Wednesday, September 14, 2022

Andrew Cyrille, William Parker & Enrico Rava, 2 Blues for Cecil



Of all the lineups to expect in new improvisational/Jazz releases, this might not have been especially predictable in my head. But what a great idea, and in listening, you might well exclaim like I did to myself, what a great result. I speak of the recent album by Andrew Cyrille, William Parker and Enrico Rava called 2 Blues for Cecil (Tum CD 059). And of course this is unexpected only because it has not been a combination I am familiar with, not that it is not intuitively right as you contemplate it. After all trumpet master Enrico Rava, innovative drummer Andrew Cyrille and contrabass virtuoso William Parker justly deserve the long appreciation and recognition by followers of the improvisational arts as some of the very most important living exponents of their respective instruments. All of course flourish in a free playing situation. And they certainly do here.

It is one thing to say all of that, it is another to experience the uncanny three-way rapport and excellent high wire poetics of this lengthy but all-essential trio date. Everyone sounds inspired and reveling in the playing possibilities this teaming gave them at that more or less fateful series of musical moments. For the results are nothing short of magic, alternately thoughtful, then contentfully fireworks-explosive.

The rooted, yet free two blues segments here are beautiful--and so fitting a tribute to Cecil Taylor's rising out of the Jazz tradition into something of course completely open and unique.

I have not heard Enrico Rava's trumpet grace my ears in a number of years. The great news is that he sounds beautiful here, as do William Parker and Andrew Cyrille, who have been around the New York situation all along and I have heard pretty frequently in various fine sessions of the last decade.

The entire sequence is wonderfully alive, classic in its own sense, beautifully wrought in the best ways, free and inspired in the best ways. If you imagine this lineup and know the players stylistic strengths, imagine what that might sound like. This album gives you that in rewardingly strong ways.

Brilliant album. Big kudos to all concerned. Get this without fail!

Thursday, September 8, 2022

Rodrigo Amado, Northern Liberties


The world during the height of the pandemic hung in suspension. Things arrived more later than sooner. The response was the same at times. So this reviewer finds he is catching up with some very good things now. Rodrigo Amado's 2017 session Northern Liberties (Not Two Records MW 1016-2), which came out last year, was inexplicably buried in piles for a time.
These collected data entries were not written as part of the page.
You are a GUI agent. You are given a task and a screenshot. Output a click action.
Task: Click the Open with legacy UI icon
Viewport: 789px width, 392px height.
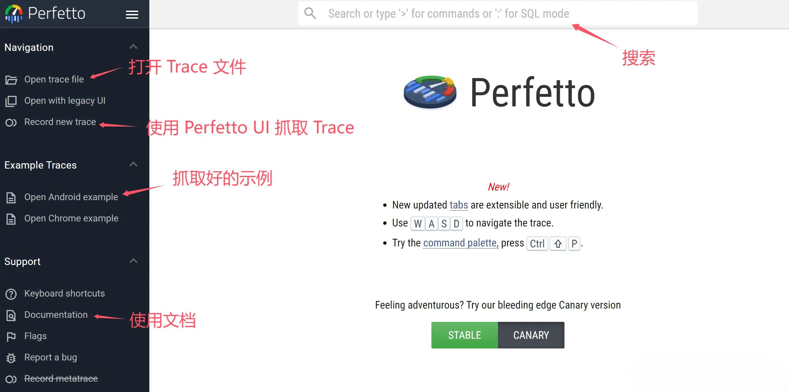tap(11, 101)
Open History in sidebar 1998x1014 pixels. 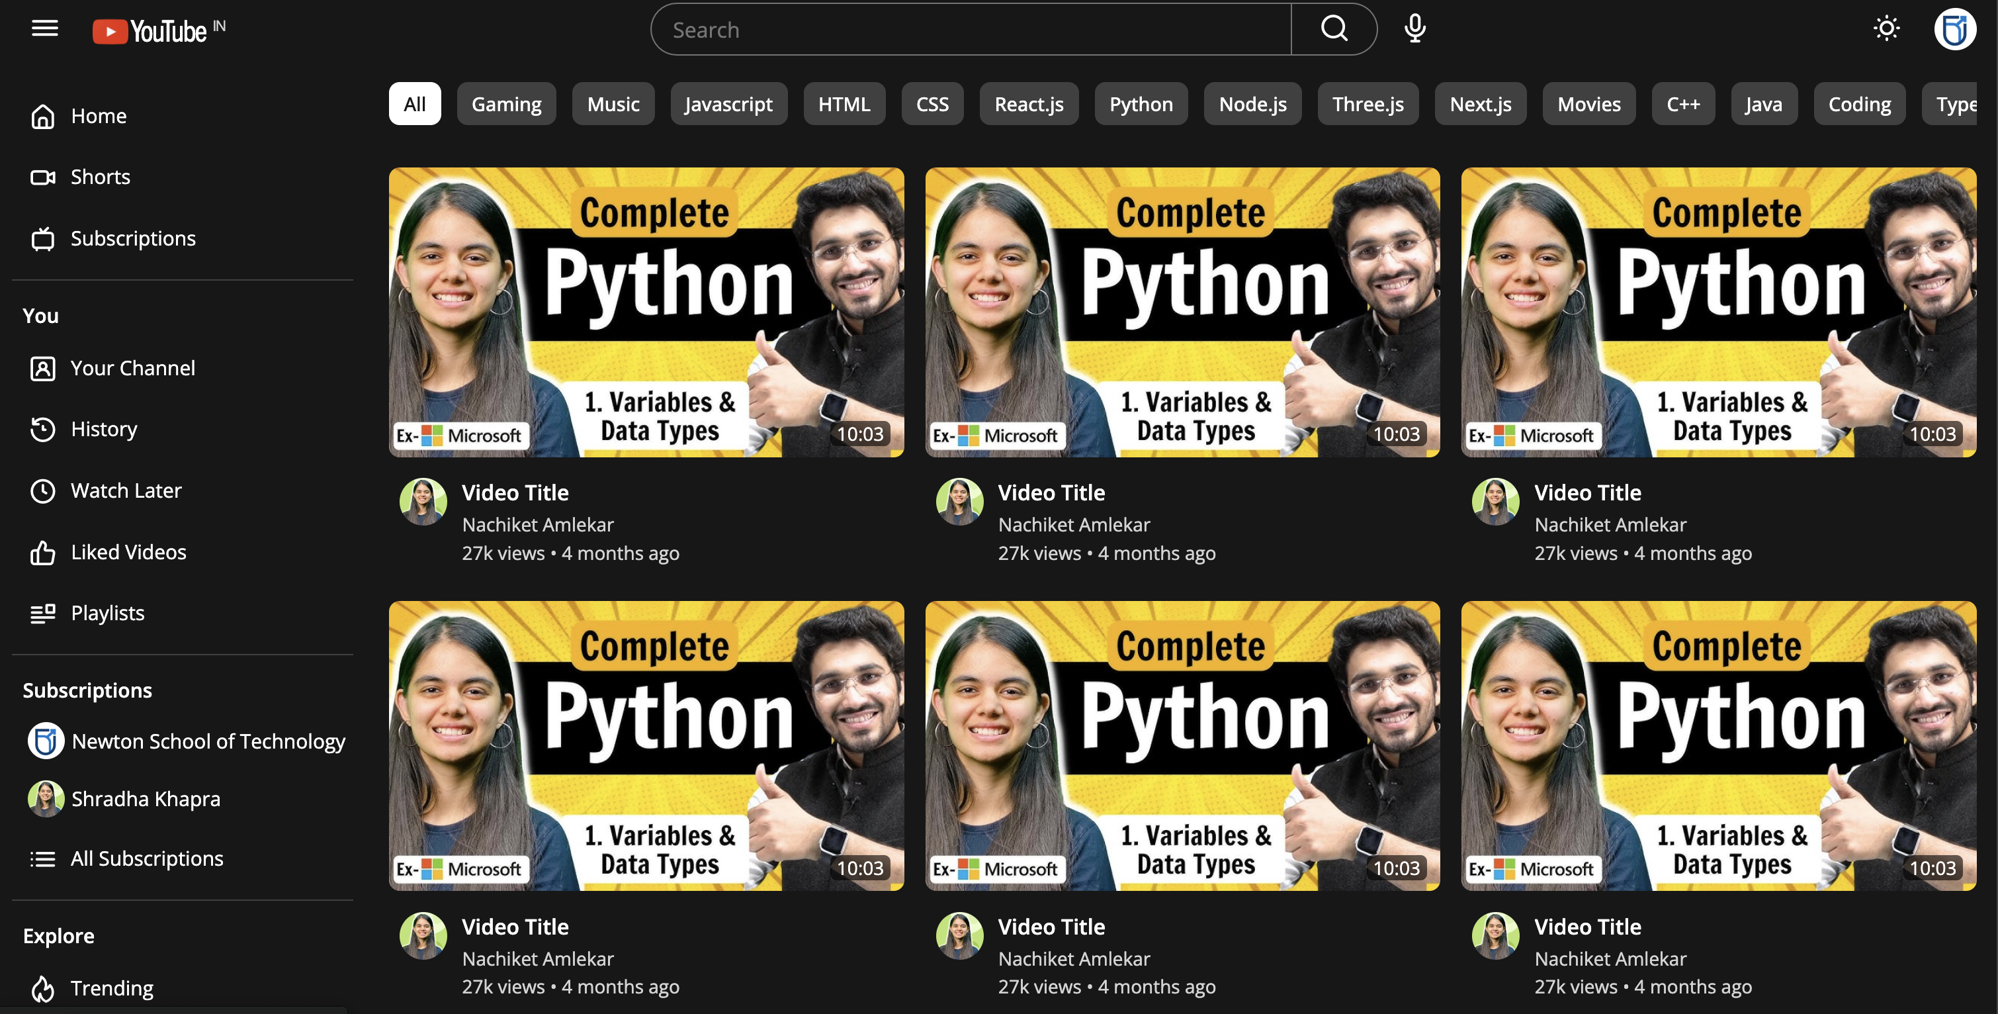[104, 429]
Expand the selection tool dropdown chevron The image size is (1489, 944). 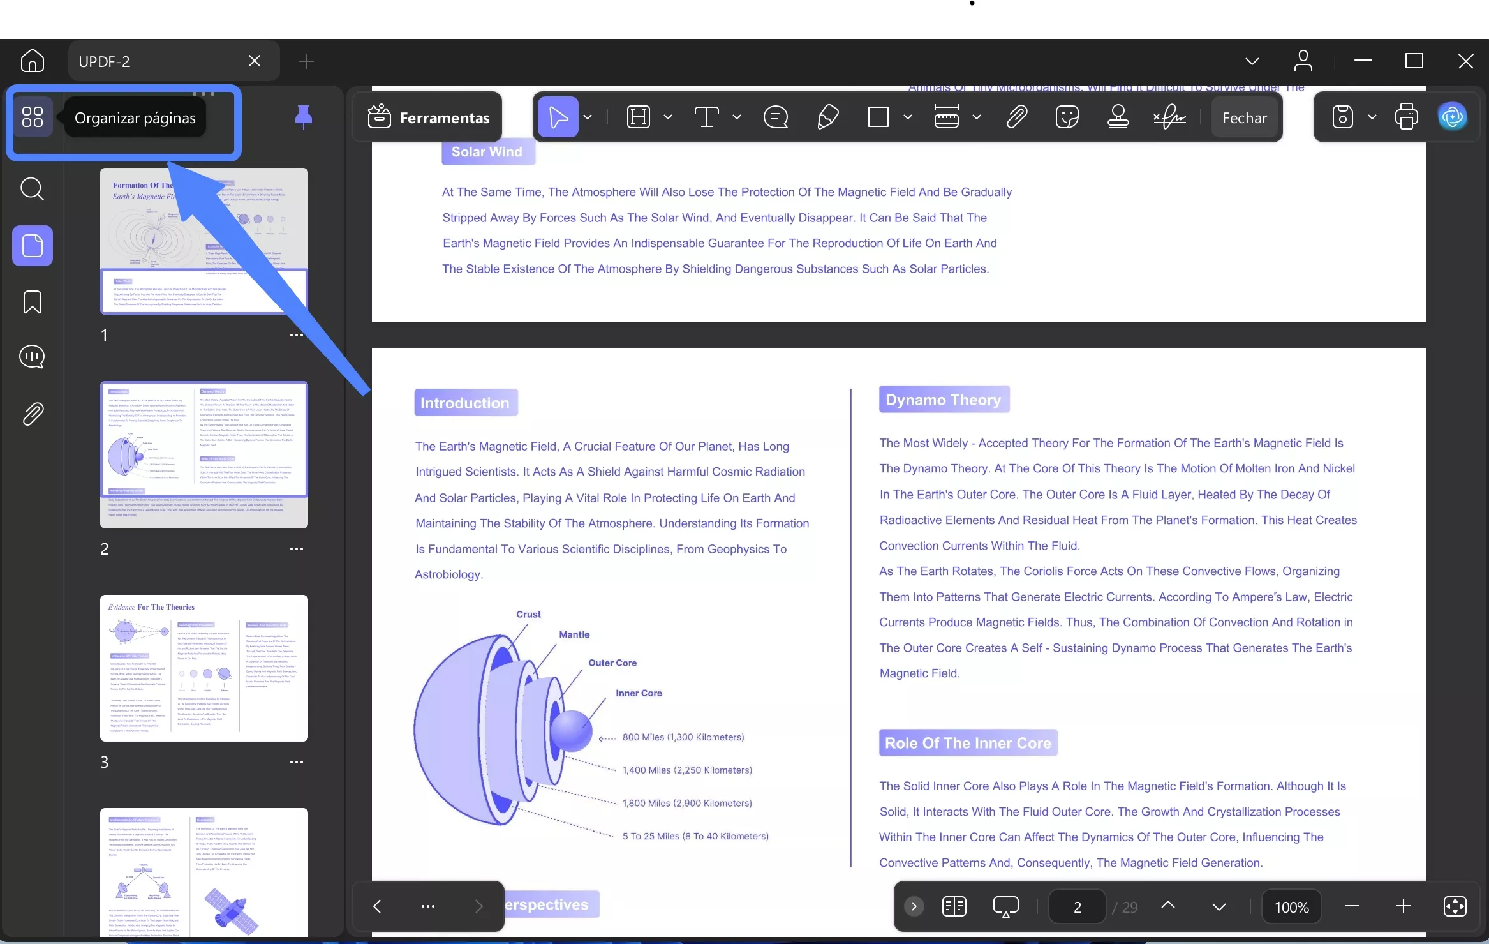tap(588, 117)
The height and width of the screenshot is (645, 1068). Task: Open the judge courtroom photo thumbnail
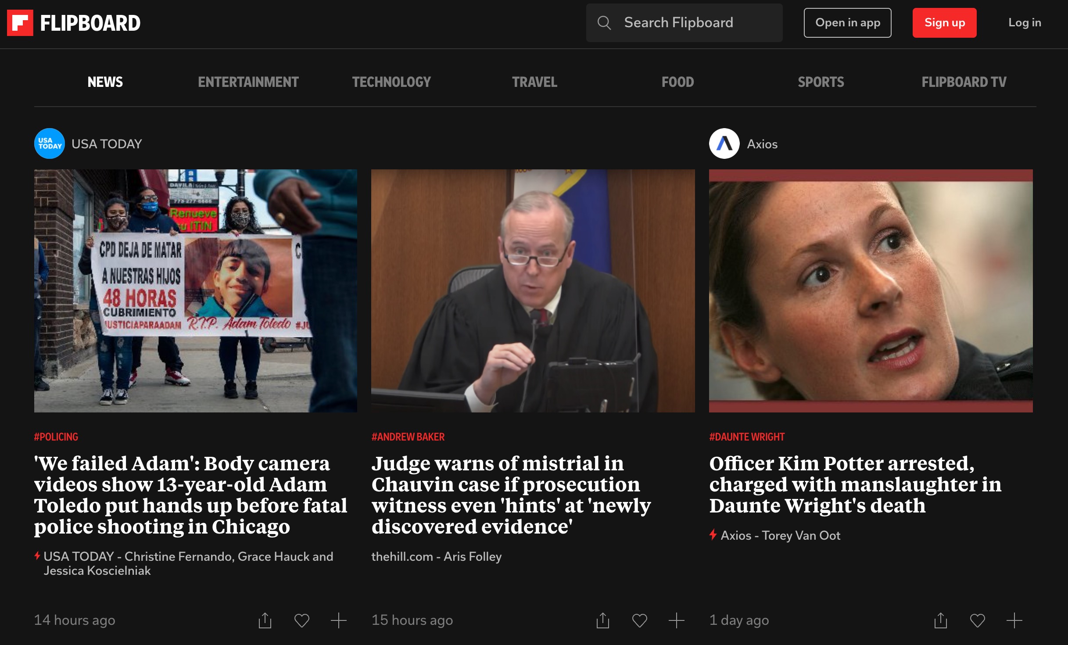pos(533,290)
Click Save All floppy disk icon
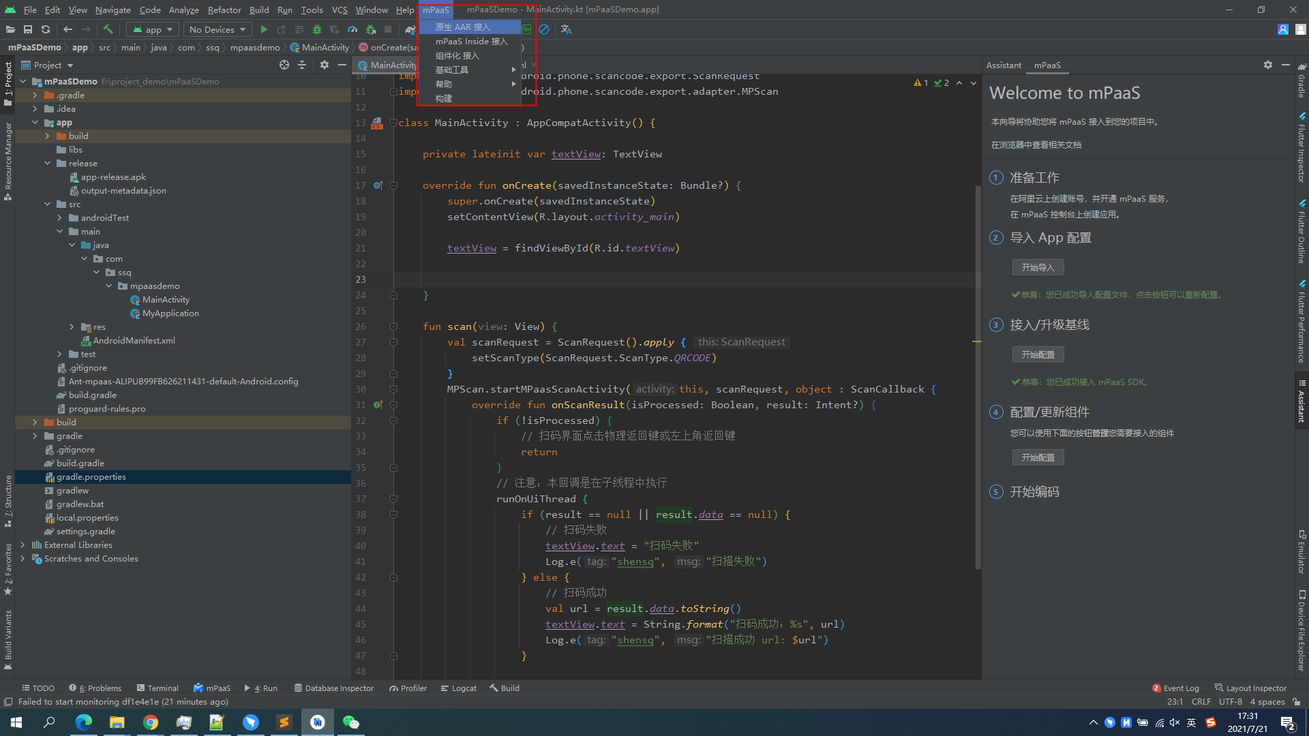The image size is (1309, 736). click(x=28, y=29)
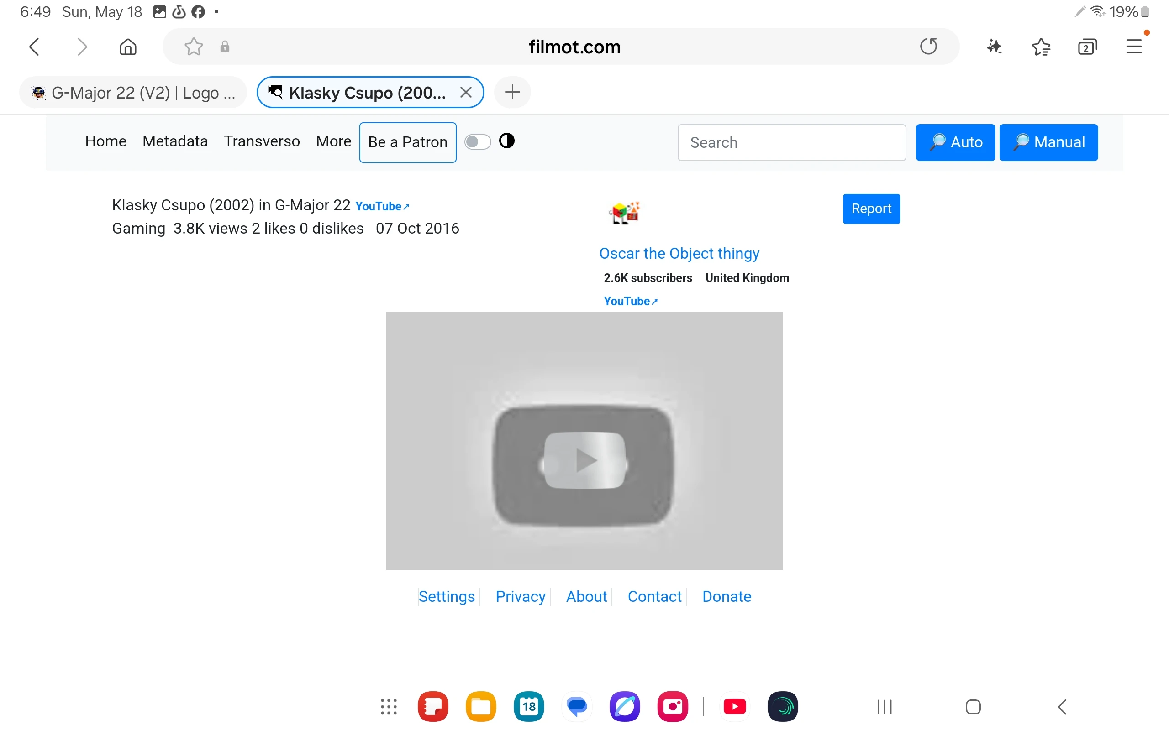1169x730 pixels.
Task: Open the AI sparkle assistant icon
Action: pyautogui.click(x=994, y=47)
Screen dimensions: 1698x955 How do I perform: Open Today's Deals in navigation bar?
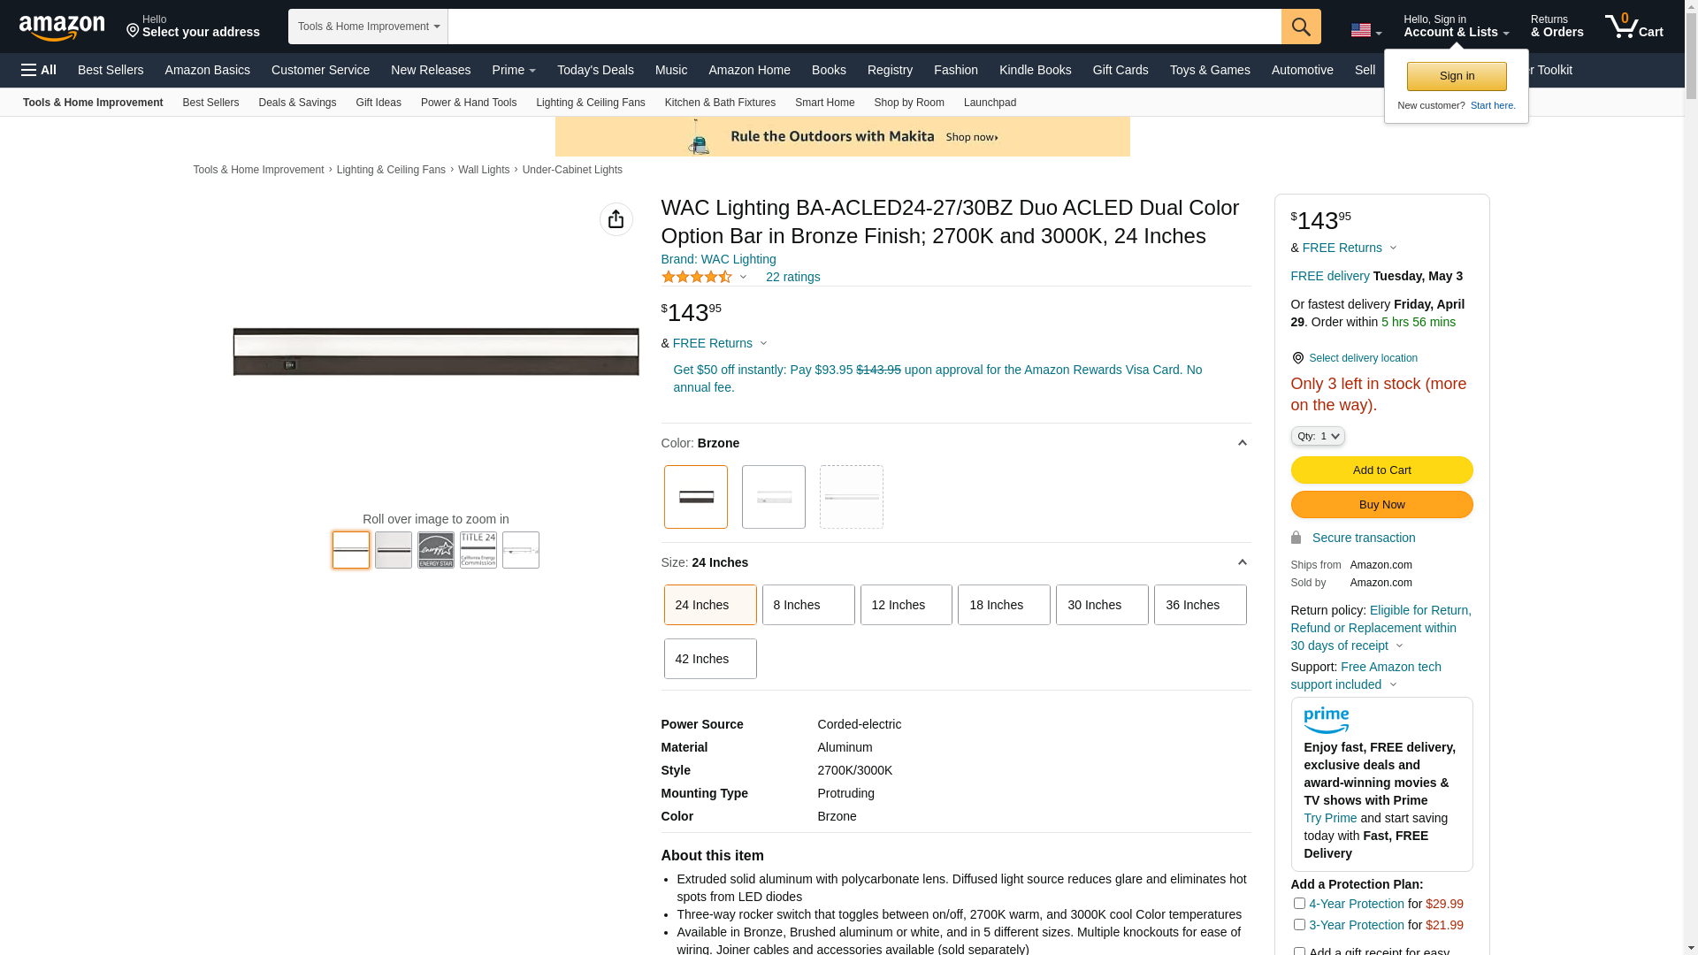[x=595, y=70]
A thorough sorting unearthed it and it turned out to be timeless, ever at the vivid listening point for my sound fare regardless of season or time.

The album centers on four rough-and-ready collective improvisations by Amado on tenor, Thomas Johansson on trumpet, Jon Rune Strom on doublebass, and Gard Nilssen on drums. It is a very mutually simpatico band where Amado stands out quite naturally but the four of them have an ideal give and take throughout. Everyone has their say in the end. It is what a collectivity should be to my mind. This is some seminal free jazz expression, a happy confluence anyone who loves open free blowing will no doubt embrace.

It is classic avant expression, a torrid wash of freetime energy blowing following in the footsteps of Ayler, Ornette, late Trane and such, with some of Rodrigo's most excellent presencing on disk. He affirms once again his stature as a tenor of true importance on today's scene. Get this!